----- Data extracts -----

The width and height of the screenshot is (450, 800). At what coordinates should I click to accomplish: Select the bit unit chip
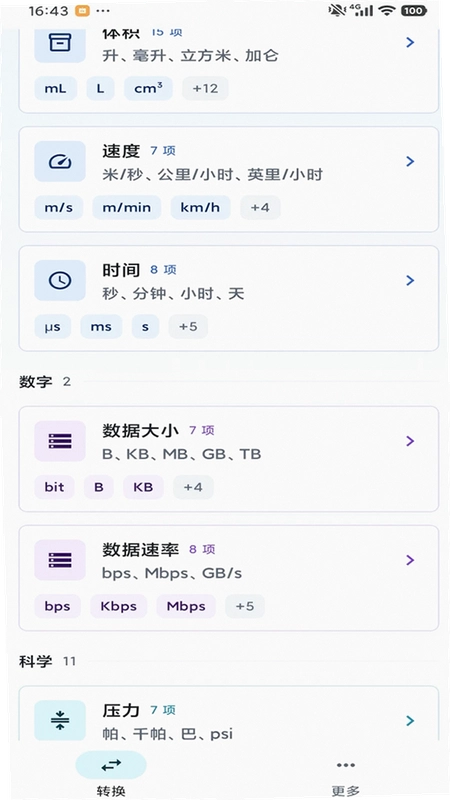coord(54,487)
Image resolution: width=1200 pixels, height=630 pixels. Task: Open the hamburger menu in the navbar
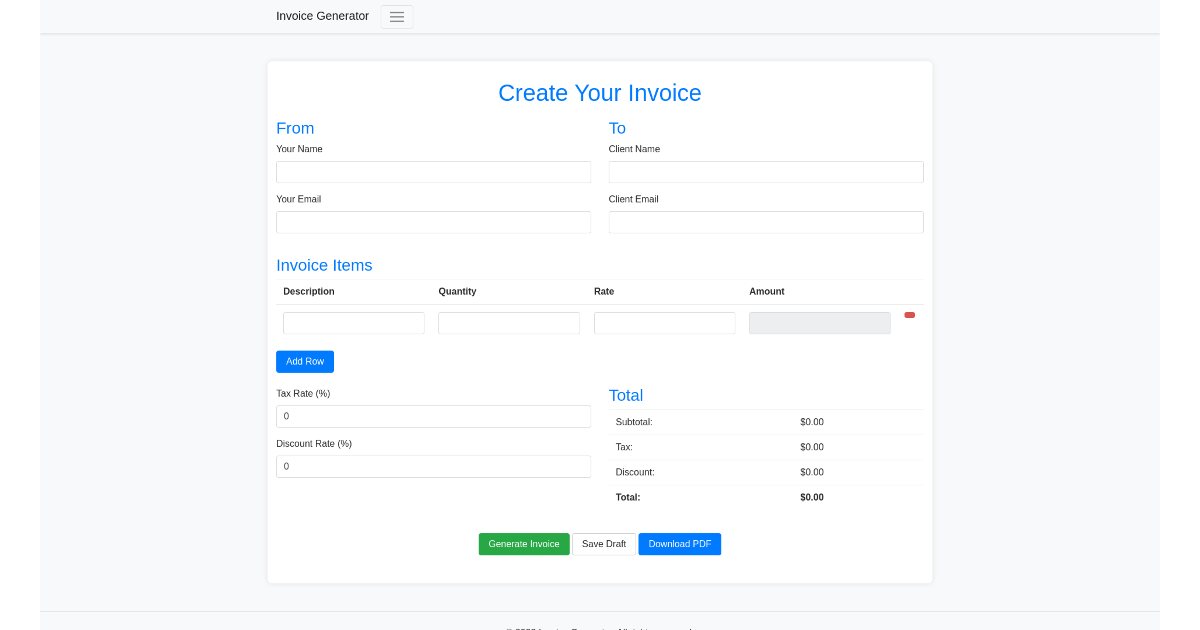[x=396, y=16]
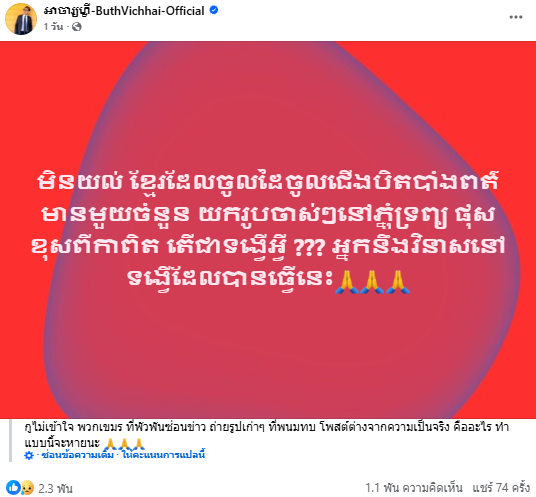Image resolution: width=536 pixels, height=497 pixels.
Task: Click 'ซ่อนข้อความเดิม' to hide original text
Action: (x=77, y=455)
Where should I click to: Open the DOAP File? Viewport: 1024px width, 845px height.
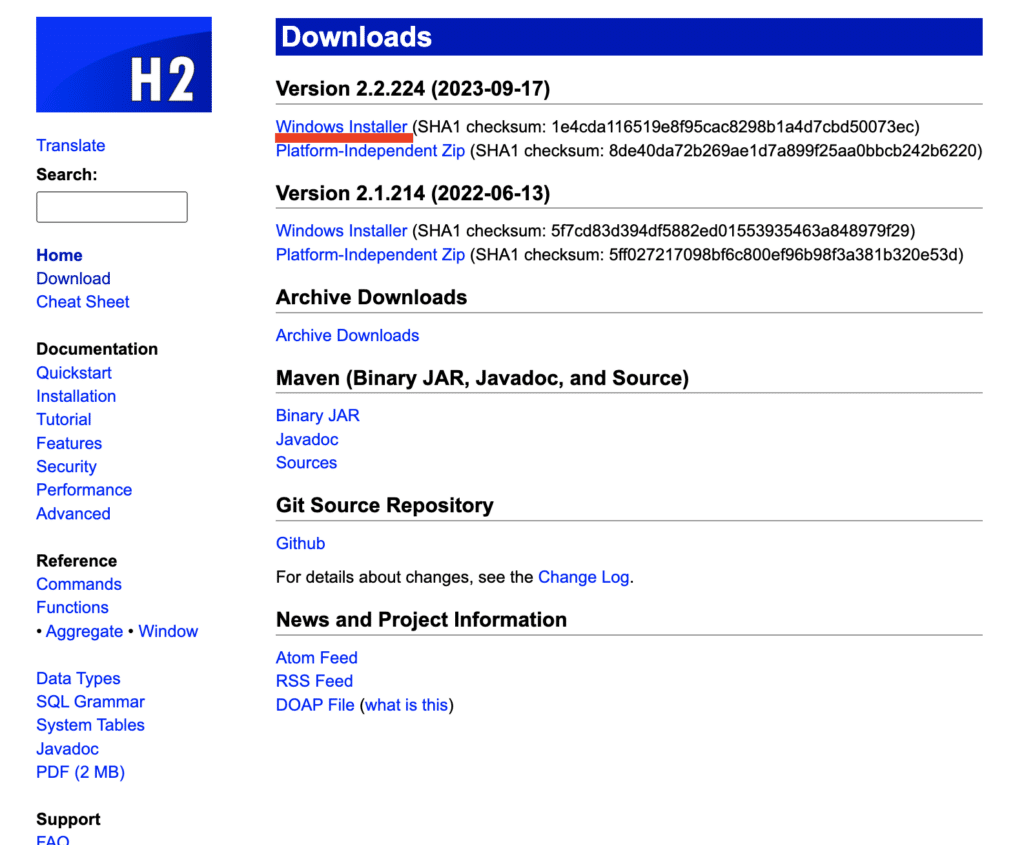pyautogui.click(x=315, y=704)

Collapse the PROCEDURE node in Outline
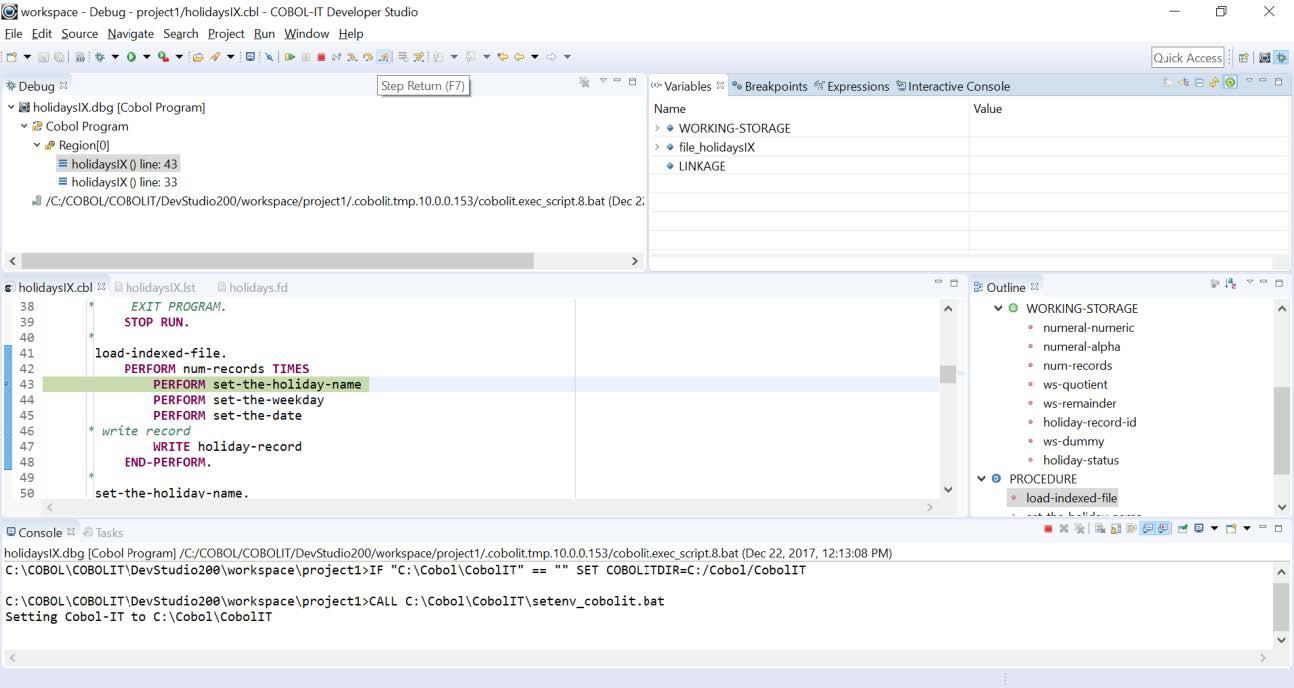[x=982, y=479]
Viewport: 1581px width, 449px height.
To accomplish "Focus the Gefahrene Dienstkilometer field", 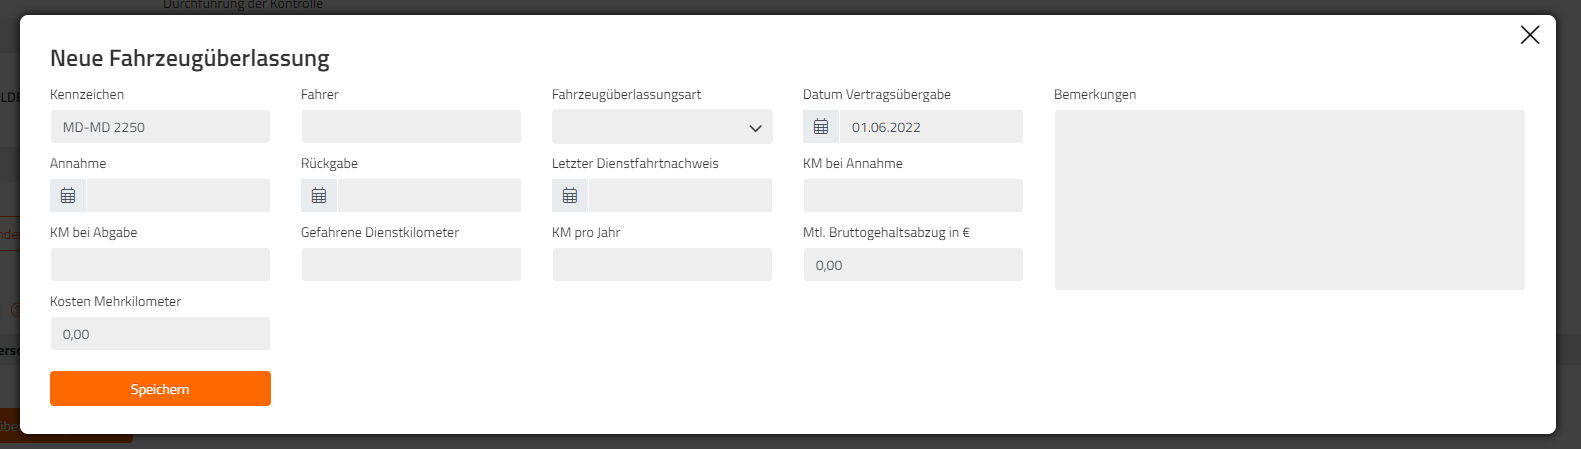I will tap(411, 265).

-----

**Exercise requirements**
Without any picture, return exactly the lines of the records above from the first through the line that contains "Viewport: 1581px width, 449px height.".

**Task output**
The width and height of the screenshot is (450, 800). At what coordinates should I click to accomplish: Select the bit unit chip
coord(54,487)
Image resolution: width=1200 pixels, height=630 pixels. Task: Open the hamburger menu in the navbar
[x=396, y=16]
Image resolution: width=536 pixels, height=497 pixels.
Task: Click 'ซ่อนข้อความเดิม' to hide original text
Action: (x=77, y=455)
Where should I click to: Open the DOAP File? Viewport: 1024px width, 845px height.
pyautogui.click(x=315, y=704)

Collapse the PROCEDURE node in Outline
[x=982, y=479]
Viewport: 1581px width, 449px height.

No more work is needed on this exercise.